= Q.B. Cooler =

Type of cocktail

The Q.B. Cooler is a vintage tiki cocktail invented by Donn Beach that calls for a mixture of several rums (Puerto Rican dark rum, Jamaican rum, Demerara 151 proof rum), two syrups (fassionola, falernum), fruit juices (orange, lime), and honey, mixed with club soda and dashes of Pernod, bitters, and grenadine. Another version purported to be from 1937 is slightly different and calls for varying rum proportions and ginger syrup in place of the fassionola and Pernod.

==History==
Beach created the Q.B. Cooler for his Don the Beachcomber restaurants, which he limited to two per customer.
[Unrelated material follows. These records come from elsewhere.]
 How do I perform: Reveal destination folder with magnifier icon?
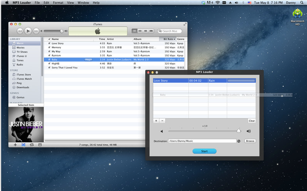[x=239, y=141]
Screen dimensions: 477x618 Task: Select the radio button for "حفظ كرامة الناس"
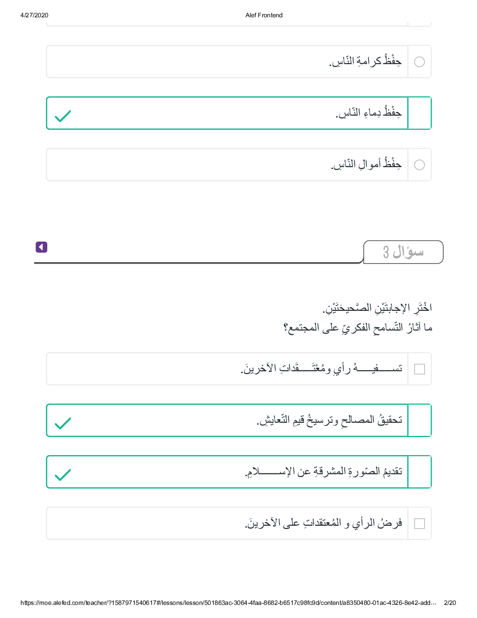coord(419,62)
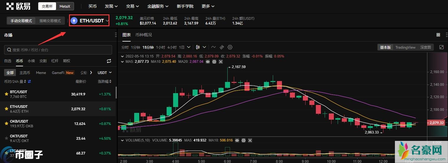Click the refresh icon in market panel

coord(109,61)
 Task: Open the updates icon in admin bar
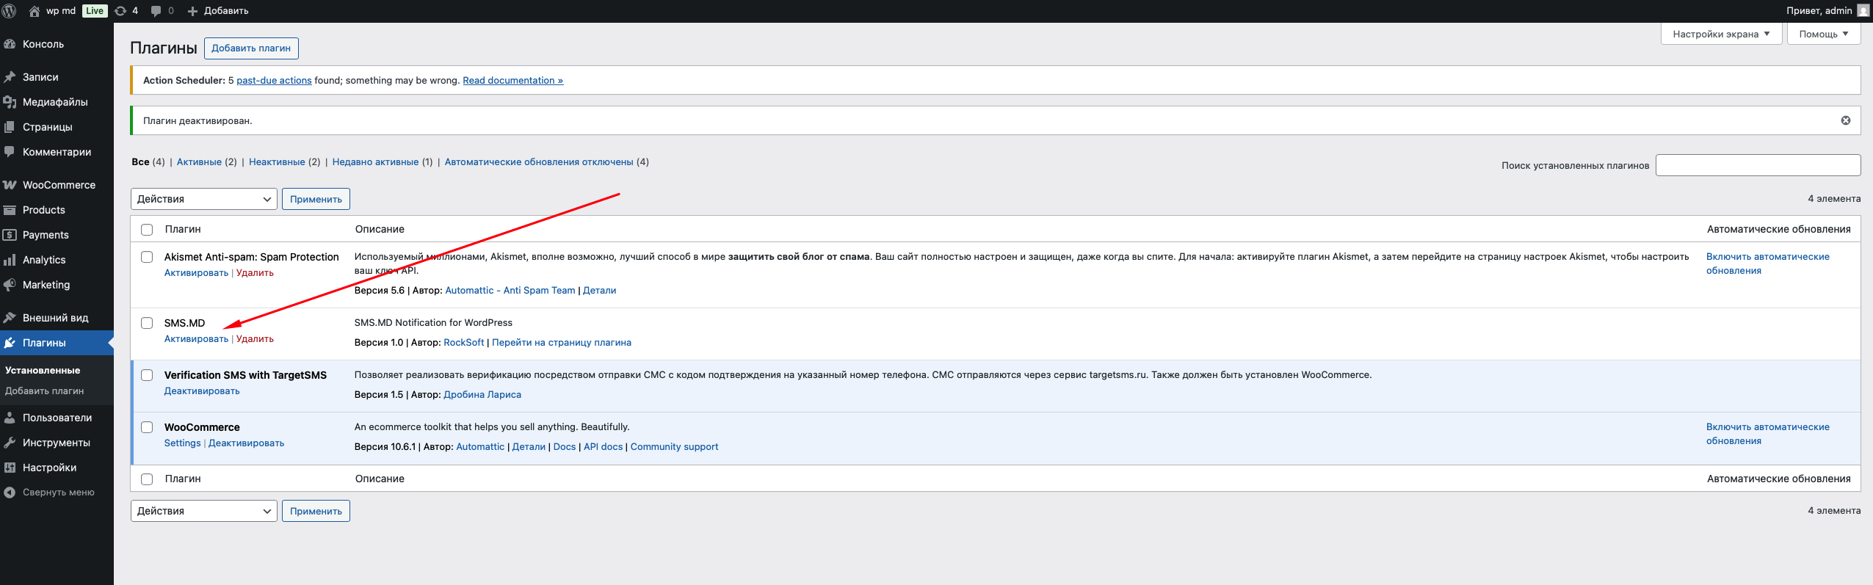tap(121, 11)
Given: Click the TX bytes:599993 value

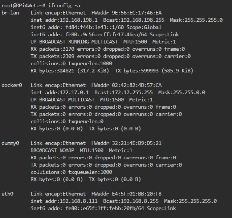Looking at the screenshot, I should pos(137,71).
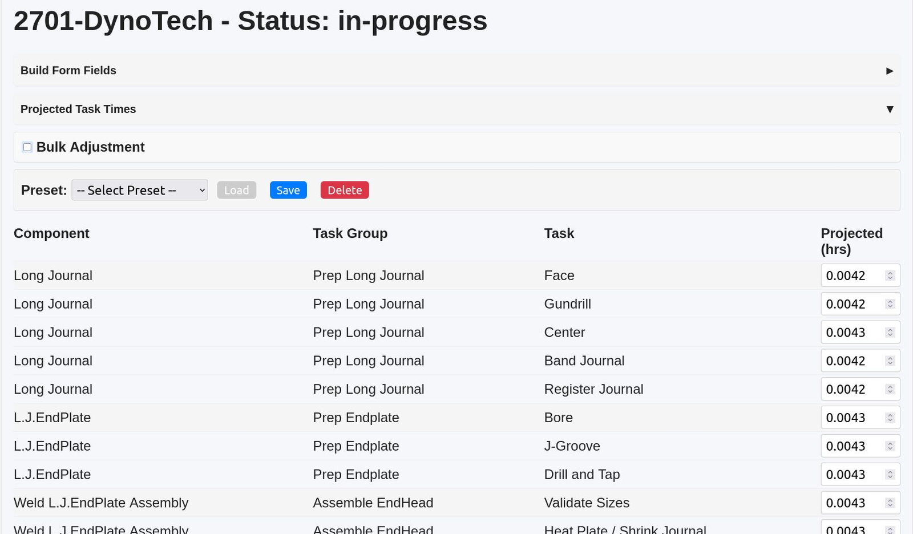Click the Component column header
This screenshot has width=913, height=534.
51,233
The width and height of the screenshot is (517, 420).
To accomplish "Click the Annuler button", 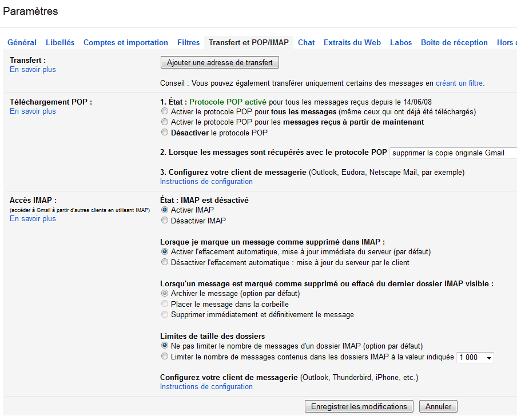I will [x=438, y=406].
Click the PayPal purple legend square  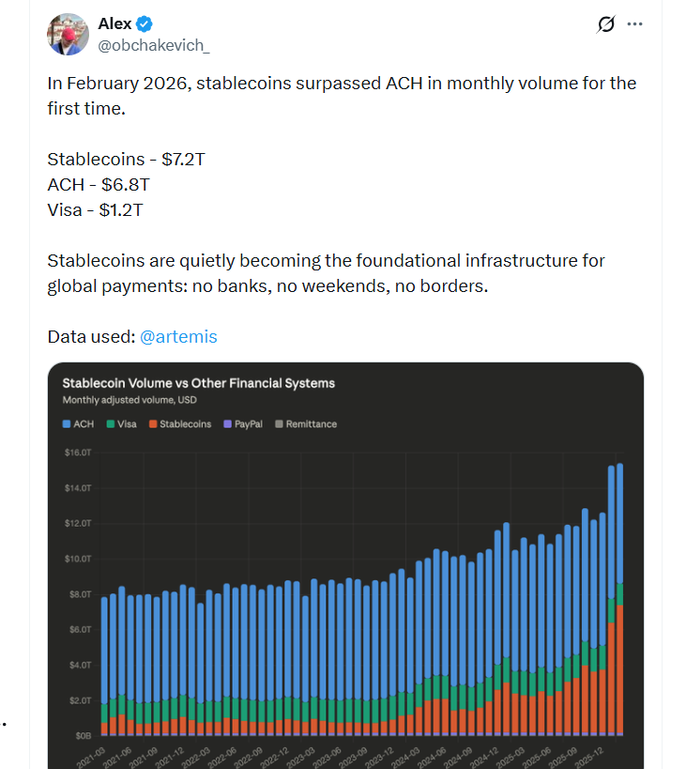tap(226, 424)
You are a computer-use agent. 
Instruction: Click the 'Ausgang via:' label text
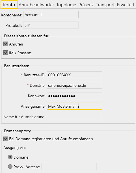pyautogui.click(x=15, y=148)
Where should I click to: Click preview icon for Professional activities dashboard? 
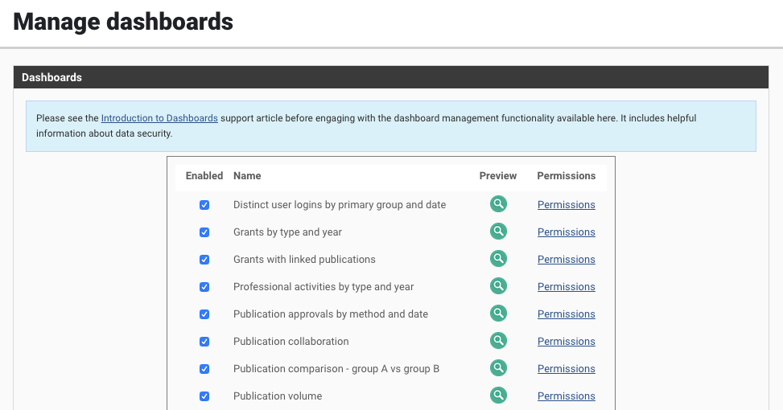pyautogui.click(x=499, y=286)
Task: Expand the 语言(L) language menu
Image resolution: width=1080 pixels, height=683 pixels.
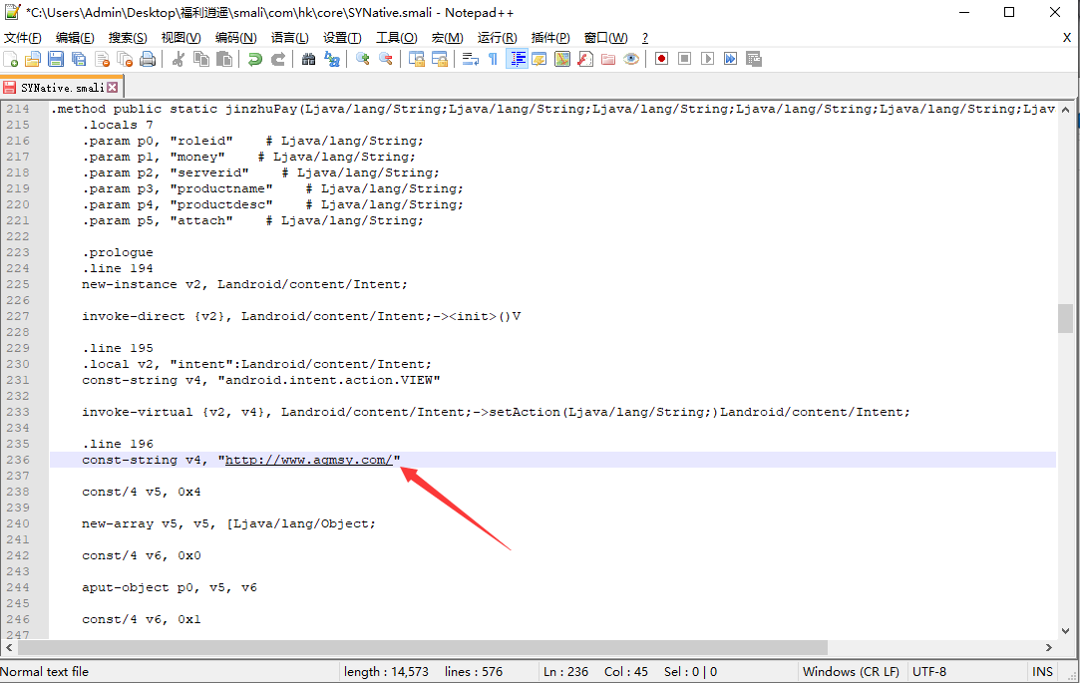Action: (290, 38)
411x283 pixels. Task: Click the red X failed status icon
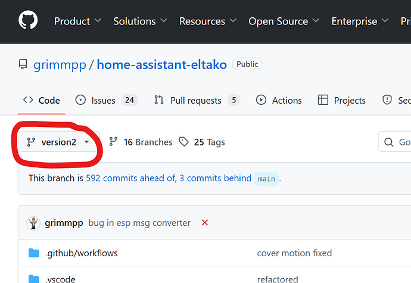click(x=205, y=223)
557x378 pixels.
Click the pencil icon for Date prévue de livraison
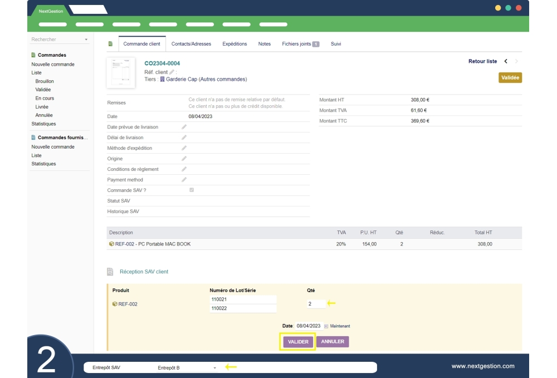tap(184, 127)
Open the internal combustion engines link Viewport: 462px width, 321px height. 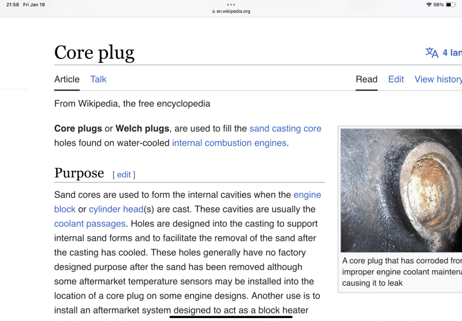(x=229, y=143)
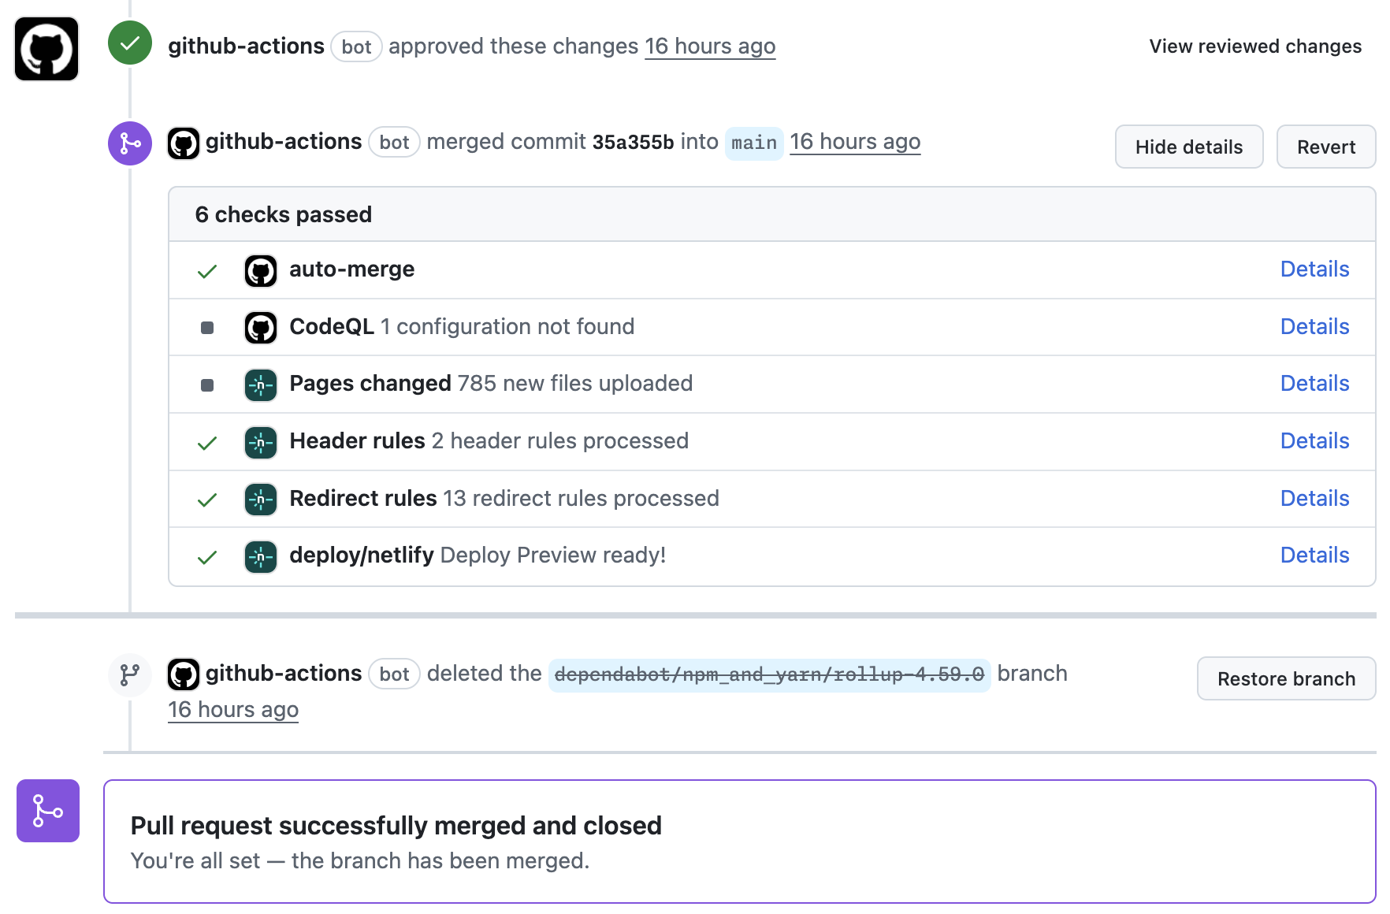
Task: Click the branch deletion icon in the timeline
Action: tap(129, 674)
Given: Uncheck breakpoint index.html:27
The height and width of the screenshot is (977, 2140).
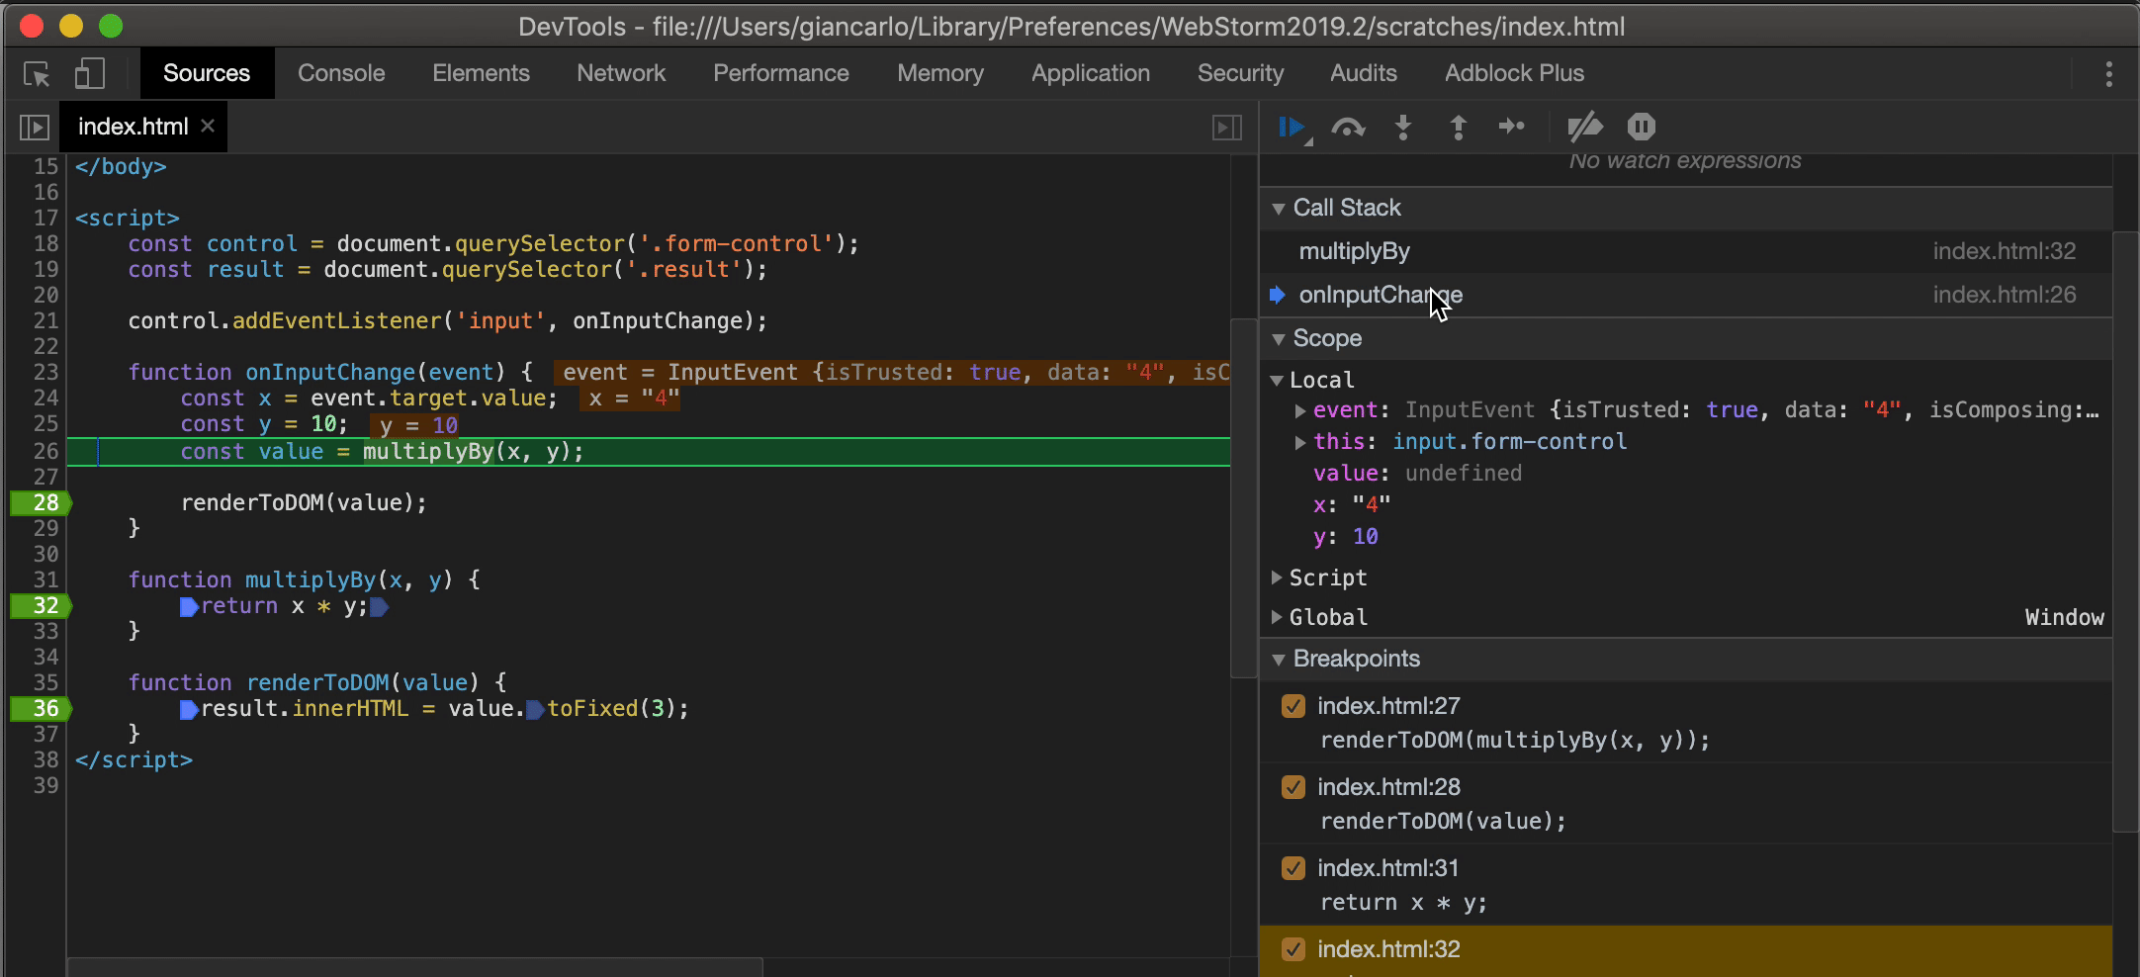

An aviation themed drink similar to Beach's Test Pilot, Beach had served in the US Army Air Corp. during World War II. The "Q.B." stood for Quiet Birdmen, or more fully "ye Anciente and Secret Order of Quiet Birdmen", a fraternity of male aviators dating back to the first world war.

==Mai Tai connection==
Beach is generally acknowledged as the father of the "Tiki bar", and his obituary in the New York Times alleged he had invented 84 bar drinks, but the Mai Tai cocktail was claimed to be originally created by both Beach and Victor Bergeron (aka, Trader Vic). Although Trader Vic's won an out of court settlement as to the naming rights for cocktail, the drink's true origin continues to be debated. According to Mick Brownlee, who worked with Donn for over 10 years, the drink Bergeron named the Mai Tai was created in his efforts to try to emulate the flavor of a Q.B. Cooler.